## Tâche à réaliser
Répondez à ces questions à partir du texte sur la cryogénisation :
(a) Combien de personnes dans le monde reposent dans des cuves d'azote liquide, et à quelle température sont-elles conservées ?
(b) Quelle société a ouvert la première usine de cryogénisation d'Europe ?
(c) Que fait-on du corps juste après l'arrivée de l'ambulance spécialisée ?

## Texte fourni
#####

Le business de la cryogénisation: entre science, espoir et spéculation

La cryogénisation… Ce mot évoque aussitôt les univers de science-fiction, de Hibernatus à Futurama. Mais derrière le fantasme de l’immortalité, une véritable industrie s’est développée, portée par l’idée qu’il serait possible de "mettre en pause" la mort.
Aujourd’hui, environ 600 personnes dans le monde reposent dans de grandes cuves d’azote liquide, conservées à –196 °C. L’idée: considérer la mort non pas comme un événement définitif, mais comme un processus qu’il serait possible d’interrompre… en attendant que la science trouve un moyen de réparer ou de guérir ce qui est aujourd’hui incurable.
Aux États-Unis, des sociétés pionnières comme Alcor ou Cryonics Institute dominent le marché. En Europe, l’allemande Tomorrow Bio a récemment ouvert la première usine de cryogénisation du continent. Le ticket d’entrée ? Environ 200.000 euros.
Concrètement, le protocole est glaçant:
- le jour du décès, une ambulance spécialisée arrive,
- le corps est immédiatement plongé dans la glace,
- des perfusions de produits chimiques (cryoconservateurs) sont injectées,
- puis le défunt est placé dans une cuve d’azote liquide, à très basse température.
Et ensuite… on attend. L’idée est que, dans un futur indéterminé, la médecine soit capable de "réparer" les dommages causés au corps, de guérir la maladie qui a causé la mort et, pourquoi pas, de réanimer l’individu.

#####

## Données fournies
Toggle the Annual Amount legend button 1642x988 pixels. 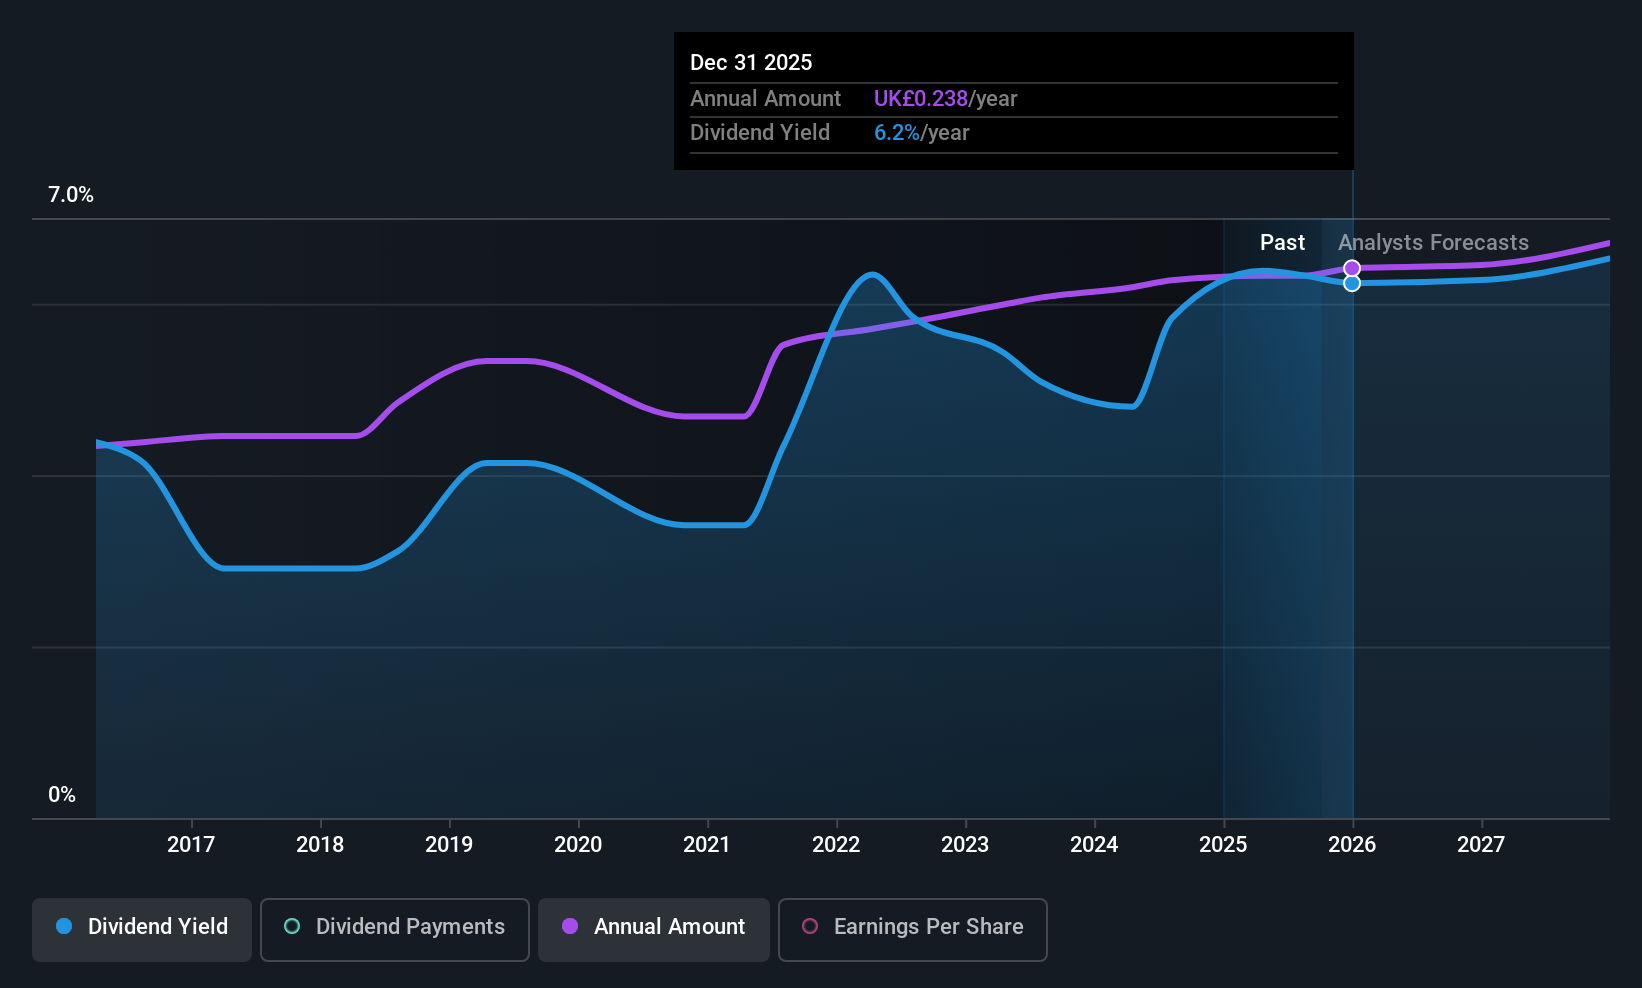654,929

#####

## Réponse ci-dessous
(a) Environ 600 personnes, conservées à –196 °C.
(b) L'entreprise allemande Tomorrow Bio.
(c) Le corps est immédiatement plongé dans la glace.